Martin Havlat added an empty-net goal with 62 seconds left, and Chicago took a 3-2 edge over the Canucks in the series. The Blackhawks can advance to the conference finals on Monday at home.

After Canucks forward Ryan Johnson failed on a great chance to clear the zone, and with defenseman Willie Mitchell missing his stick, Kane walked off the right boards and looked off Luongo before finding Bolland open on the backdoor.

"Kane is a tremendous passer, a tremendous player and he's going to get you the puck," said Bolland, who has four goals in the second-round series.

The Blackhawks trailed 2-1 midway through the second period, but rallied to win for the third time in the series.
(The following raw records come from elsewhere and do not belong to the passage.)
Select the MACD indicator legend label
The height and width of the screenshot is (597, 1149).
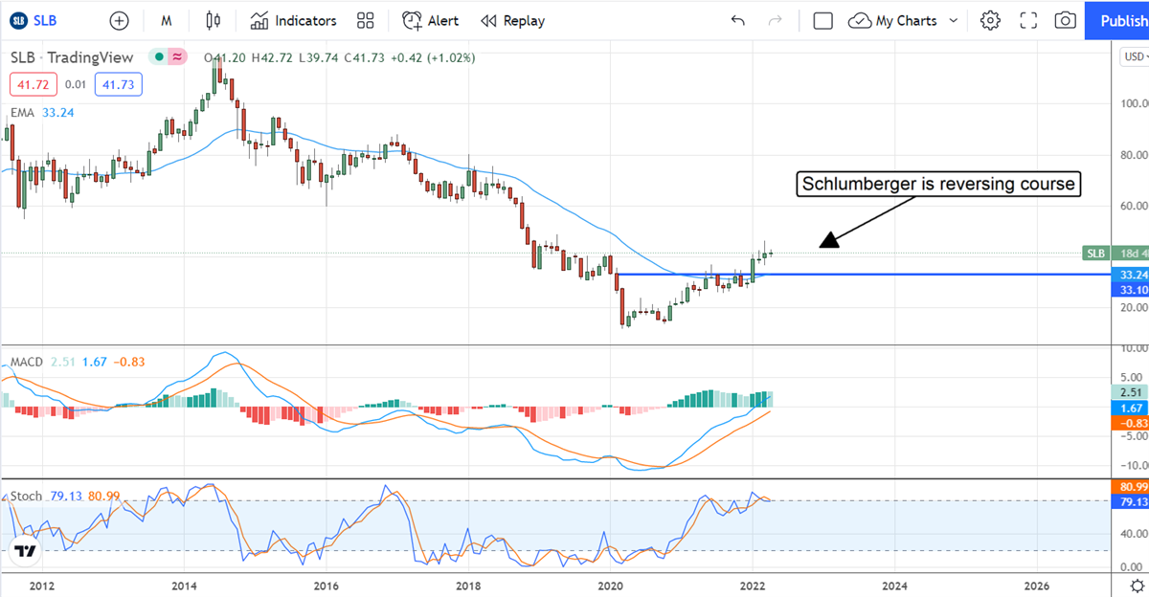click(26, 363)
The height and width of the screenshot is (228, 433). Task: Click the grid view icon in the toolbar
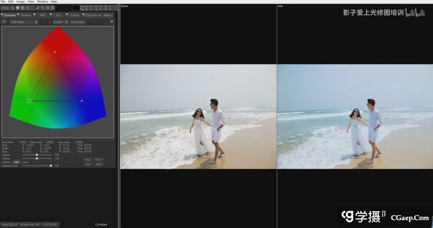(x=53, y=8)
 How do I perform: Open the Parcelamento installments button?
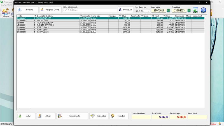pos(73,116)
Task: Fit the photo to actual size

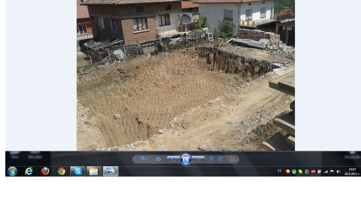Action: point(158,159)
Chicago hasn't been to the conference finals since 1995, following a second-round sweep of the Canucks.

If the Canucks stay alive, they would host Game 7 on Thursday.

"We don't want to come back," Bolland said. "We want to finish it at home."

Defenseman Brian Campbell set up a pair of goals by Dustin Byfuglien, including the tying tally during a power play with 1:38 left in the second period, for the Blackhawks.

Chicago was less than three minutes from being down 3-1 in the series before rallying late and winning Game 4 in overtime at home.

"I don't know what it is, it's crazy," Kane said of the comebacks. "We have a young team and it's almost like we don't know any better but to come back."

Mats Sundin had a goal and an assist, and Ryan Kesler also scored for Vancouver, which has lost two straight at home, matching its total there for the last three months of the regular season.

"We're going to regroup," said Luongo, who finished with 26 saves. "We're going to come Monday and we're going to play the hardest game we've played all year, make sure we play our best game on the ice, and bring us back here."

Nikolai Khabibulin made 19 saves for Chicago, getting a break when Kyle Wellwood hit the post midway through the third period, but also getting a blocker on Kesler's short-handed 2-on-1 chance with seven minutes left.

After Chicago won what Canucks coach Alain Vigneault called a "chess match" in Game 4 on Thursday, the teams played a faster-paced, highly physical game Saturday with plenty of big hits and scrums after the whistle.

The Canucks got top defenseman Sami Salo back after he missed two games with an undisclosed lower-body injury, but Chicago opened the scoring for the first time in the series with 4:33 left in the first period. Byfuglien beat Mattias Ohlund to a rebound of Campbell's point shot through traffic and off Luongo's pad.

"We had guys all over the puck and kept it in when we need to and we found a way to sneak some by 1/8Luongo 3/8," Byfuglien said.

The Blackhawks controlled much of the play in the opening period, pinning the Canucks in their own end for long stretches, but Kesler tied it on a lucky power-play bounce with 2:06 left. Sundin gave the Canucks the lead midway through the second, but Byfuglien tied it again after Vancouver was whistled for an extra penalty during a post-whistle scrum.

"A lot of people are going to write us off, but we believe in this locker room that we can win," Luongo said. "We should have won both games in Chicago, so we know we can go in there and win a game."

Notes: Canucks D Shane O'Brien and Chicago D Matt Walker both received misconducts late in the second period, but it was an extra roughing penalty to O'Brien that gave the Blackhawks the penalty that led to the tying goal.